The Court did make clear however, that it may be possible to enable an entire genus stating it did “not hold that the effort required to exhaust a genus is dispositive”.
The importance of enablement and written description requirements can also be seen in small molecule chemical patents. Earlier this year, the U.S. Supreme Court refused to review an appellate decision invalidating genus claims directed to small molecules used in the treatment of Hepatitis C virus infection. Idenix (a Merck subsidiary) patent 7,608,597 (“the ‘597 patent”) was at issue, and Gilead’s blockbuster drugs Sovaldi and Harvoni were initially found infringing. Damages of an astounding $2.5 billion, the largest infringement damages in history, were originally awarded to Idenix in a jury trial. The claims in question were directed to a method of treating a Hepatitis C virus infection comprising administering “an effective amount of a purine or pyrimidine β-D-2’-methyl-ribofuranosyl nucleoside or a phosphate thereof”. The District Court of Delaware invalidated the ‘597 patent for lack of enablement since the compounds claimed in the ‘597 patent would include billions of possible compounds. Even with some narrower structural limitations in the formula, the Court found that it would require significant work to synthesize and screen the full scope of the compounds encompassed by the claims in order to identify those satisfying the functional limitation of being effective in the treatment of Hepatitis C. The Court of Appeals for the Federal Circuit affirmed the decision and added that the ‘597 patent further does not meet the written description requirement. Specifically, the Court of Appeals held that the patent does not show that the patentee actually possessed certain compounds effective in the treatment of Hepatitis C.

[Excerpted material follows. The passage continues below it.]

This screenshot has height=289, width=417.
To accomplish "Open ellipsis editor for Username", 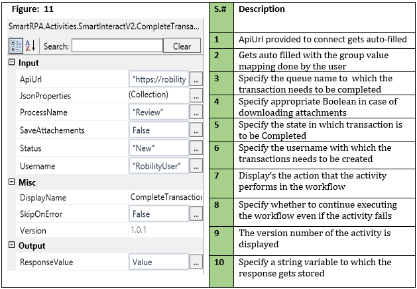I will tap(196, 165).
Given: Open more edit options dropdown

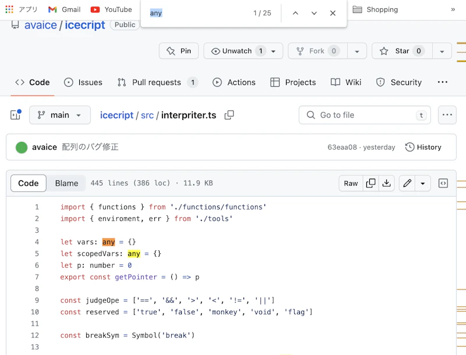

This series of decisions further highlights the significance of sufficient written disclosure enabling and detailing the full scope of a genus functional claim.
Practical considerations for drafting
Currently in the US, claims that encompass broad functional limitations that render the scope of a claim broader than the guidance and examples provided in the specification for how to make and use the claimed invention may not meet the written description or enablement requirements. These requirements are not consistent with other jurisdictions requiring a hybrid approach. Specifically, in the context of antibody and compound genus claims, it will be necessary to, in addition to including desired broad functional limitations which are still permissible in jurisdictions such as Europe and Canada, to include narrower embodiments for US patents. As many examples as available that meet the functional limitations should be included and functional limitations should be described tailored to the antibodies or compounds described. Claims directed to features of the antibody itself such as the nucleic or amino acid sequences of the CDR or antibody should also be included in case functional claims are not available. Similarly, in chemical patents, claims directed to specific or narrower embodiments of compounds useful for the purpose of the invention should be included as fallback positions. These requirements to the extent possible should also be met in priority applications to ensure priority claims are valid (more details available here). Accordingly, it may be necessary to file multiple priority applications to ensure that patents are enabled as early as possible during the priority year.